### PROVIDED RECORDS
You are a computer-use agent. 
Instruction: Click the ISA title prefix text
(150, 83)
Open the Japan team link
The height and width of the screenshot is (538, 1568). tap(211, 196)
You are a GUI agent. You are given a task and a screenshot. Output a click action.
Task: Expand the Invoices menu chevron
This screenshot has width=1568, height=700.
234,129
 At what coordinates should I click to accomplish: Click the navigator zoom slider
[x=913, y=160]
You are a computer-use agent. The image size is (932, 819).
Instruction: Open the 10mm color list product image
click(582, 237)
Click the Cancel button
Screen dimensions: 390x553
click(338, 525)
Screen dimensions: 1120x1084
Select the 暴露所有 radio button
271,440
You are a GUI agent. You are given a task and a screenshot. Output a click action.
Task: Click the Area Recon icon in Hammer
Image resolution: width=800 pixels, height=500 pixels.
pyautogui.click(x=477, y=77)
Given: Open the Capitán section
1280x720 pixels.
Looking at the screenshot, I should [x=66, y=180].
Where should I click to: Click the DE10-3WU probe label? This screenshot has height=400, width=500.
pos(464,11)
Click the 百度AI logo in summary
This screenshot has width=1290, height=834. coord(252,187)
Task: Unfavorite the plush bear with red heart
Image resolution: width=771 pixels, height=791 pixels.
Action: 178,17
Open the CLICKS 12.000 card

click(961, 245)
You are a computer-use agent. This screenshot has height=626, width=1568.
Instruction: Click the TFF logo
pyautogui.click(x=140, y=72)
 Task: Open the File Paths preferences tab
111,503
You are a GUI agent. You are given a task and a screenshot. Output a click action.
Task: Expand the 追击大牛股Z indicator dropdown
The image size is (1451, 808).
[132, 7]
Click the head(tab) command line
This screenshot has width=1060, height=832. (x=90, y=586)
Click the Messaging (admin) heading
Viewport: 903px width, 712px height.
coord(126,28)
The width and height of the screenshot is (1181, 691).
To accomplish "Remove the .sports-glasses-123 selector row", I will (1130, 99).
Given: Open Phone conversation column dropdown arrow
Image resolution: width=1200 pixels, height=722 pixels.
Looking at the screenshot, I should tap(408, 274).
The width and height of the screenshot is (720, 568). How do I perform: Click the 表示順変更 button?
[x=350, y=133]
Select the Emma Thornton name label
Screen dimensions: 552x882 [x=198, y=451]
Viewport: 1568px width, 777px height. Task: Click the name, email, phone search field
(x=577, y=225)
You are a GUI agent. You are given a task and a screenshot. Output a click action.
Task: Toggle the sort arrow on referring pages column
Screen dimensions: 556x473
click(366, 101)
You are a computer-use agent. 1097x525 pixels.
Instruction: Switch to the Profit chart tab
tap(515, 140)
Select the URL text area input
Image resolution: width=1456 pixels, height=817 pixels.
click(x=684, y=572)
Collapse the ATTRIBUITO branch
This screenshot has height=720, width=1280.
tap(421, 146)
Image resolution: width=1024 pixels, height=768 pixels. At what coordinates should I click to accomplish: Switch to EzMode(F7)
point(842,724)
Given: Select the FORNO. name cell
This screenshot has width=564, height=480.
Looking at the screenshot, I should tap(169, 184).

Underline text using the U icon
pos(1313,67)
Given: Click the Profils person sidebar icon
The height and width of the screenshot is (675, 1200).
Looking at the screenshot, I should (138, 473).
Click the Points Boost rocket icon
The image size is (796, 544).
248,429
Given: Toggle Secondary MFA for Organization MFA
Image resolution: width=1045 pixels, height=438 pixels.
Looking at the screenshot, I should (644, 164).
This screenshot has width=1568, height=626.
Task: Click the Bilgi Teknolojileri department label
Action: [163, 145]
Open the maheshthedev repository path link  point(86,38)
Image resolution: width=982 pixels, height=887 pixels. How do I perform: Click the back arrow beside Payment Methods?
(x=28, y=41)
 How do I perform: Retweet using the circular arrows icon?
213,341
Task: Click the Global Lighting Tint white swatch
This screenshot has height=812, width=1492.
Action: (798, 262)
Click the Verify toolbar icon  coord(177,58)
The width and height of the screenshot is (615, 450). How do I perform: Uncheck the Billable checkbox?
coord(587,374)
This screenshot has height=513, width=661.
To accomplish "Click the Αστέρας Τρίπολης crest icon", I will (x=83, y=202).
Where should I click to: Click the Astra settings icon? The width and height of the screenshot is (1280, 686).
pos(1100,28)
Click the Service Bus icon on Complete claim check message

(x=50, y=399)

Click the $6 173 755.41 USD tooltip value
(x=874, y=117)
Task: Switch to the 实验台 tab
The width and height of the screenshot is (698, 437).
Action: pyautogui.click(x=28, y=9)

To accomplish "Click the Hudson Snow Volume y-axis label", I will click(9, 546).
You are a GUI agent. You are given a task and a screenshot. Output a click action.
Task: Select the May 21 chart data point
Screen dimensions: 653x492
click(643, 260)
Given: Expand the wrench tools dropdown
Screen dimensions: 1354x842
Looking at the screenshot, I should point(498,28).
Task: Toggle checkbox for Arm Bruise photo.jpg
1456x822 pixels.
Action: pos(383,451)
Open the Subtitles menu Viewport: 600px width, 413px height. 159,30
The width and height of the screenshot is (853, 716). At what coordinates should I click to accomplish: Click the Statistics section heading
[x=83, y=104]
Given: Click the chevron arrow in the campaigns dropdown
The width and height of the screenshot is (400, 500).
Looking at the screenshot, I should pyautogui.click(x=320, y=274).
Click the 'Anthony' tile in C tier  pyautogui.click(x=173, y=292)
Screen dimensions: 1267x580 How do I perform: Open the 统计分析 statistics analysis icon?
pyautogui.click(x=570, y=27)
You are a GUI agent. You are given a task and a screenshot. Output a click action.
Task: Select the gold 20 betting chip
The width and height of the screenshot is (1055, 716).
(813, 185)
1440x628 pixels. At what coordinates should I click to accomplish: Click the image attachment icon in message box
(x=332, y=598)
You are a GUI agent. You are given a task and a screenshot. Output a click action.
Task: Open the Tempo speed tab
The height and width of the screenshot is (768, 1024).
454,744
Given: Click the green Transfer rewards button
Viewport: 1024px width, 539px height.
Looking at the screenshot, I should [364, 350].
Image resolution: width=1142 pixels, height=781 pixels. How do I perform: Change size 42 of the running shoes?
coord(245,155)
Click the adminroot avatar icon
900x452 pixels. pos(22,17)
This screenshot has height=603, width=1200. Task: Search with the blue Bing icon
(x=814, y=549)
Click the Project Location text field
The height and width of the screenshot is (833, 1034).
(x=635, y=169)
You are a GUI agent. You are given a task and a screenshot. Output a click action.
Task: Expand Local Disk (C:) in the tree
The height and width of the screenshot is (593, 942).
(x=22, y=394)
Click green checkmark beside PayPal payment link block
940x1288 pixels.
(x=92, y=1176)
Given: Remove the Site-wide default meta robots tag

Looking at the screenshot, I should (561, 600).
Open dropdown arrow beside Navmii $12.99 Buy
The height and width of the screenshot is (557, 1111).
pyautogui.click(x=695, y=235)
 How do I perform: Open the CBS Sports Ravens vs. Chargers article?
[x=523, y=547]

### GOAL OF THE EXERCISE
Each record is to be restated word for word.

### YOUR SOLUTION
You are a computer-use agent. 
Instruction: Click the ISA title prefix text
(150, 83)
Open the Japan team link
The height and width of the screenshot is (538, 1568). tap(211, 196)
You are a GUI agent. You are given a task and a screenshot. Output a click action.
Task: Expand the Invoices menu chevron
This screenshot has width=1568, height=700.
234,129
 At what coordinates should I click to accomplish: Click the navigator zoom slider
[x=913, y=160]
You are a computer-use agent. The image size is (932, 819).
Instruction: Open the 10mm color list product image
click(582, 237)
Click the Cancel button
Screen dimensions: 390x553
click(338, 525)
Screen dimensions: 1120x1084
Select the 暴露所有 radio button
271,440
You are a GUI agent. You are given a task and a screenshot. Output a click action.
Task: Click the Area Recon icon in Hammer
Image resolution: width=800 pixels, height=500 pixels.
pyautogui.click(x=477, y=77)
Given: Open the Capitán section
1280x720 pixels.
Looking at the screenshot, I should [x=66, y=180].
Where should I click to: Click the DE10-3WU probe label? This screenshot has height=400, width=500.
pos(464,11)
Click the 百度AI logo in summary
This screenshot has width=1290, height=834. coord(252,187)
Task: Unfavorite the plush bear with red heart
Image resolution: width=771 pixels, height=791 pixels.
Action: 178,17
Open the CLICKS 12.000 card

click(961, 245)
You are a computer-use agent. This screenshot has height=626, width=1568.
Instruction: Click the TFF logo
pyautogui.click(x=140, y=72)
 Task: Open the File Paths preferences tab
111,503
You are a GUI agent. You are given a task and a screenshot. Output a click action.
Task: Expand the 追击大牛股Z indicator dropdown
The image size is (1451, 808).
[132, 7]
Click the head(tab) command line
This screenshot has width=1060, height=832. (x=90, y=586)
Click the Messaging (admin) heading
Viewport: 903px width, 712px height.
coord(126,28)
The width and height of the screenshot is (1181, 691).
To accomplish "Remove the .sports-glasses-123 selector row", I will (1130, 99).
Given: Open Phone conversation column dropdown arrow
Image resolution: width=1200 pixels, height=722 pixels.
Looking at the screenshot, I should tap(408, 274).
The width and height of the screenshot is (720, 568). How do I perform: Click the 表示順変更 button?
[x=350, y=133]
Select the Emma Thornton name label
Screen dimensions: 552x882 [x=198, y=451]
Viewport: 1568px width, 777px height. Task: Click the name, email, phone search field
(x=577, y=225)
You are a GUI agent. You are given a task and a screenshot. Output a click action.
Task: Toggle the sort arrow on referring pages column
Screen dimensions: 556x473
click(366, 101)
You are a computer-use agent. 1097x525 pixels.
Instruction: Switch to the Profit chart tab
tap(515, 140)
Select the URL text area input
Image resolution: width=1456 pixels, height=817 pixels.
click(x=684, y=572)
Collapse the ATTRIBUITO branch
This screenshot has height=720, width=1280.
tap(421, 146)
Image resolution: width=1024 pixels, height=768 pixels. At what coordinates should I click to accomplish: Switch to EzMode(F7)
point(842,724)
Given: Select the FORNO. name cell
This screenshot has width=564, height=480.
Looking at the screenshot, I should tap(169, 184).

Underline text using the U icon
pos(1313,67)
Given: Click the Profils person sidebar icon
The height and width of the screenshot is (675, 1200).
Looking at the screenshot, I should (138, 473).
Click the Points Boost rocket icon
The image size is (796, 544).
248,429
Given: Toggle Secondary MFA for Organization MFA
Image resolution: width=1045 pixels, height=438 pixels.
Looking at the screenshot, I should (644, 164).
This screenshot has width=1568, height=626.
Task: Click the Bilgi Teknolojileri department label
Action: [163, 145]
Open the maheshthedev repository path link  point(86,38)
Image resolution: width=982 pixels, height=887 pixels. How do I perform: Click the back arrow beside Payment Methods?
(x=28, y=41)
 How do I perform: Retweet using the circular arrows icon?
213,341
Task: Click the Global Lighting Tint white swatch
This screenshot has height=812, width=1492.
Action: (798, 262)
Click the Verify toolbar icon  coord(177,58)
The width and height of the screenshot is (615, 450). How do I perform: Uncheck the Billable checkbox?
coord(587,374)
This screenshot has height=513, width=661.
To accomplish "Click the Αστέρας Τρίπολης crest icon", I will (x=83, y=202).
Where should I click to: Click the Astra settings icon? The width and height of the screenshot is (1280, 686).
pos(1100,28)
Click the Service Bus icon on Complete claim check message

(x=50, y=399)

Click the $6 173 755.41 USD tooltip value
(x=874, y=117)
Task: Switch to the 实验台 tab
The width and height of the screenshot is (698, 437).
Action: pyautogui.click(x=28, y=9)

To accomplish "Click the Hudson Snow Volume y-axis label", I will click(9, 546).
You are a GUI agent. You are given a task and a screenshot. Output a click action.
Task: Select the May 21 chart data point
Screen dimensions: 653x492
click(643, 260)
Given: Expand the wrench tools dropdown
Screen dimensions: 1354x842
Looking at the screenshot, I should point(498,28).
Task: Toggle checkbox for Arm Bruise photo.jpg
1456x822 pixels.
Action: pos(383,451)
Open the Subtitles menu Viewport: 600px width, 413px height. 159,30
The width and height of the screenshot is (853, 716). At what coordinates should I click to accomplish: Click the Statistics section heading
[x=83, y=104]
Given: Click the chevron arrow in the campaigns dropdown
The width and height of the screenshot is (400, 500).
Looking at the screenshot, I should pyautogui.click(x=320, y=274).
Click the 'Anthony' tile in C tier  pyautogui.click(x=173, y=292)
Screen dimensions: 1267x580 How do I perform: Open the 统计分析 statistics analysis icon?
pyautogui.click(x=570, y=27)
You are a GUI agent. You are given a task and a screenshot. Output a click action.
Task: Select the gold 20 betting chip
The width and height of the screenshot is (1055, 716).
(813, 185)
1440x628 pixels. At what coordinates should I click to accomplish: Click the image attachment icon in message box
(x=332, y=598)
You are a GUI agent. You are given a task and a screenshot. Output a click action.
Task: Open the Tempo speed tab
The height and width of the screenshot is (768, 1024).
454,744
Given: Click the green Transfer rewards button
Viewport: 1024px width, 539px height.
Looking at the screenshot, I should [364, 350].
Image resolution: width=1142 pixels, height=781 pixels. How do I perform: Change size 42 of the running shoes?
coord(245,155)
Click the adminroot avatar icon
900x452 pixels. pos(22,17)
This screenshot has height=603, width=1200. Task: Search with the blue Bing icon
(x=814, y=549)
Click the Project Location text field
The height and width of the screenshot is (833, 1034).
(x=635, y=169)
You are a GUI agent. You are given a task and a screenshot. Output a click action.
Task: Expand Local Disk (C:) in the tree
The height and width of the screenshot is (593, 942).
(x=22, y=394)
Click green checkmark beside PayPal payment link block
940x1288 pixels.
(x=92, y=1176)
Given: Remove the Site-wide default meta robots tag

Looking at the screenshot, I should (561, 600).
Open dropdown arrow beside Navmii $12.99 Buy
The height and width of the screenshot is (557, 1111).
pyautogui.click(x=695, y=235)
 How do I perform: Open the CBS Sports Ravens vs. Chargers article?
[x=523, y=547]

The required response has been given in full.